Cameron took possession of this Silvia a few months ago as a near-standard example. The speed and certainty with which he has transformed the car into what it is now is pretty mind boggling, but is rooted in something that I think makes sense.
When my group was getting into Silvias they were not old cars. At least, I never considered them to be. I think when I got my first ’91 Silvia it was the second newest car in my family behind my Mum’s ’96 Liberty. When we were building our cars back then we weren’t building nostalgic machines. It felt a bit like we were on the cutting edge of something in the early-mid 2000s, with new gadgets coming to market, new companies popping up all over the place, cars pouring out of Japan and the scene really exploding all over the world. We were very much in the moment, and we were collectively writing our own story. It was cool, but it also meant we didn’t necessarily know what we were doing all the time. I can tell you from experience that we did plenty of things wrong and learned as we went.
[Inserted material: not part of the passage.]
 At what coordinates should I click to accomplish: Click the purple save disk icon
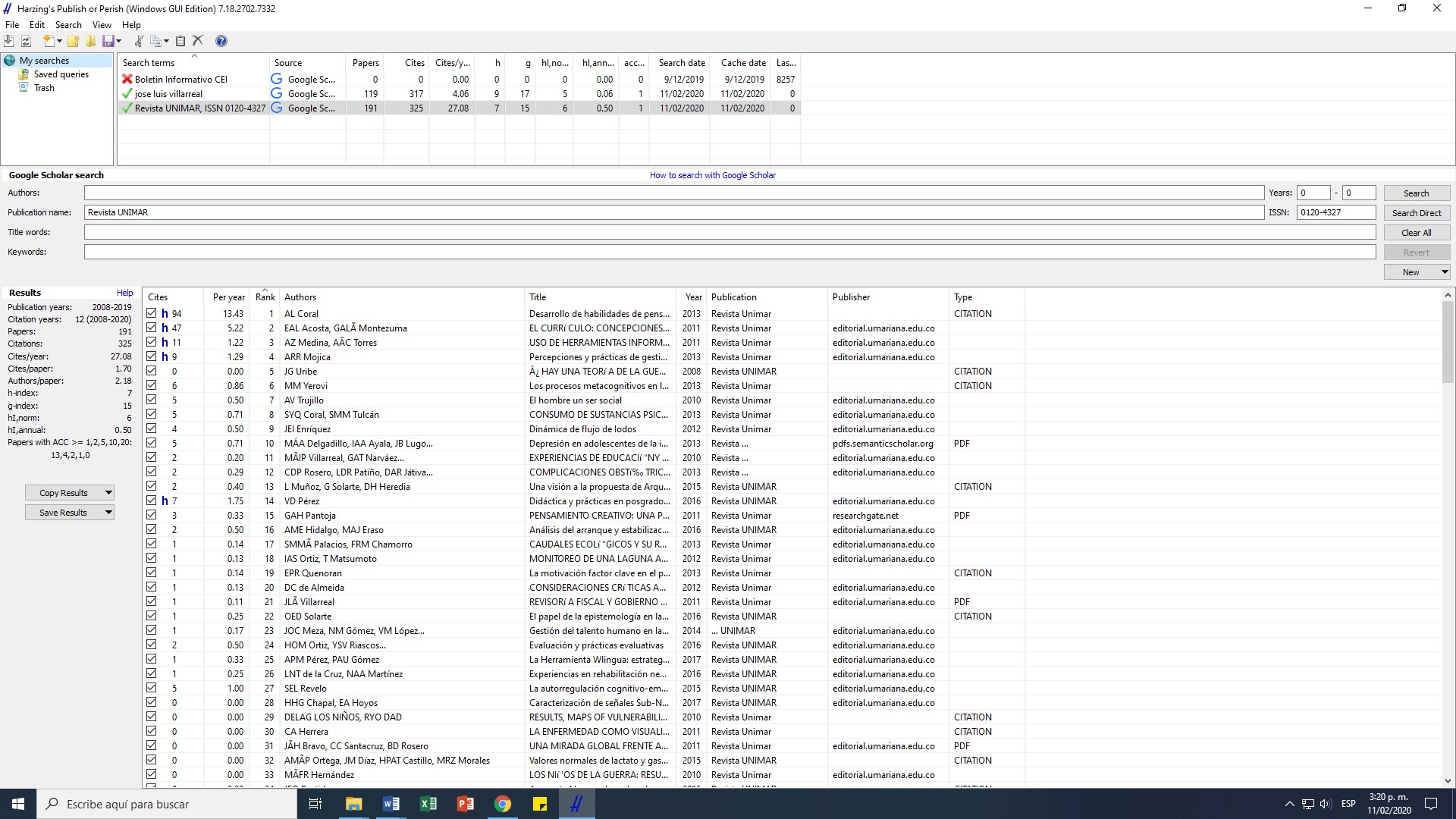(x=108, y=41)
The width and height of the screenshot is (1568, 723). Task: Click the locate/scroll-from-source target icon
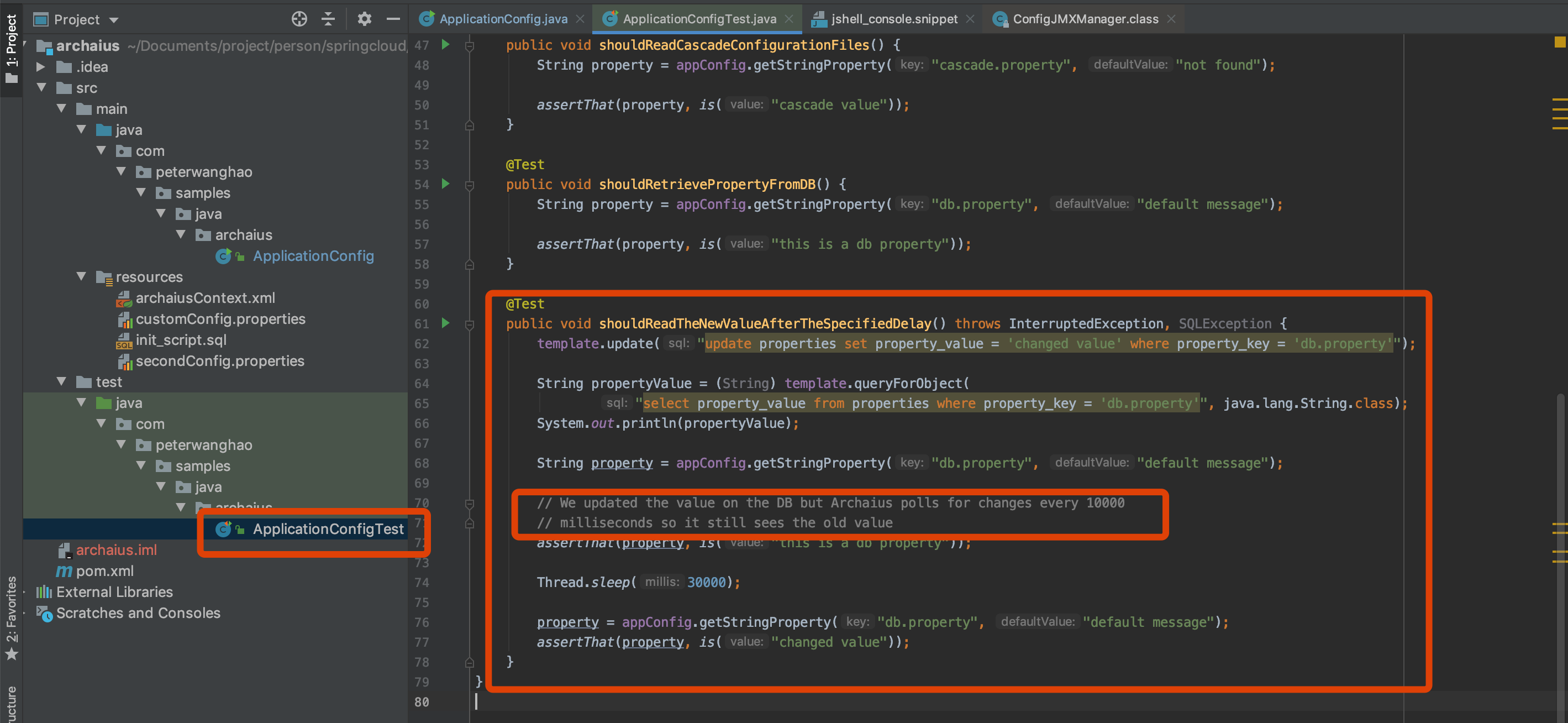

That’s not how it is now. These cars are old, and most of the world has moved on. If you’re still building them today, chances are there’s a degree of nostalgia in what you’re doing.
The youngest generation building Silvias now – a generation Cameron is a member of – seems fascinated with this early 90s style. Small wheels, mismatched aero and a sort of loose, carefree aesthetic. A nostalgic style that dates to a time before they were born.
I was pondering the question of how they’re executing this style so well recently when it dawned on me – this group has grown up with these cars. In many cases, they’re the kids for whom Silvias or 180s or import Skylines were dream cars from as early as they can remember.
This generation’s nostalgia is a nostalgia that they’re not personally connected to – a feeling that some earlier time has a character that speaks to them despite the fact that they weren’t there. And being a detached, idealised view of that time it has a purity and a clarity untainted by the reality of having actually lived through it.
These owners, then, have an innate understanding of these cars and this style because it is what they’ve grown up with and dreamed of. It’s become part of them. They understand the style and have a connection to it not because they lived through it but because it has always been a part of their lives.
When you find yourself owning your dream car, I think you instinctively know what to do with it. That’s what you’re looking at here. A Scottish kid in Australia via England is able to execute a nostalgic Japanese style almost flawlessly not because he has a first hand experience of it, but because he has made that style a part of himself and finally has the opportunity to let it out.
The more you look at the car the more parts you’ll see that just work. Maybe some of them have no right to work, and maybe some of them aren’t what I would do, but they work because a car like this is, in essence, more an idea than a collection of parts. It’s a spirit. If it’s built with the right spirit it works, and this car works because Cameron understands and embodies that spirit.
I think the old heads will end up learning something from these guys.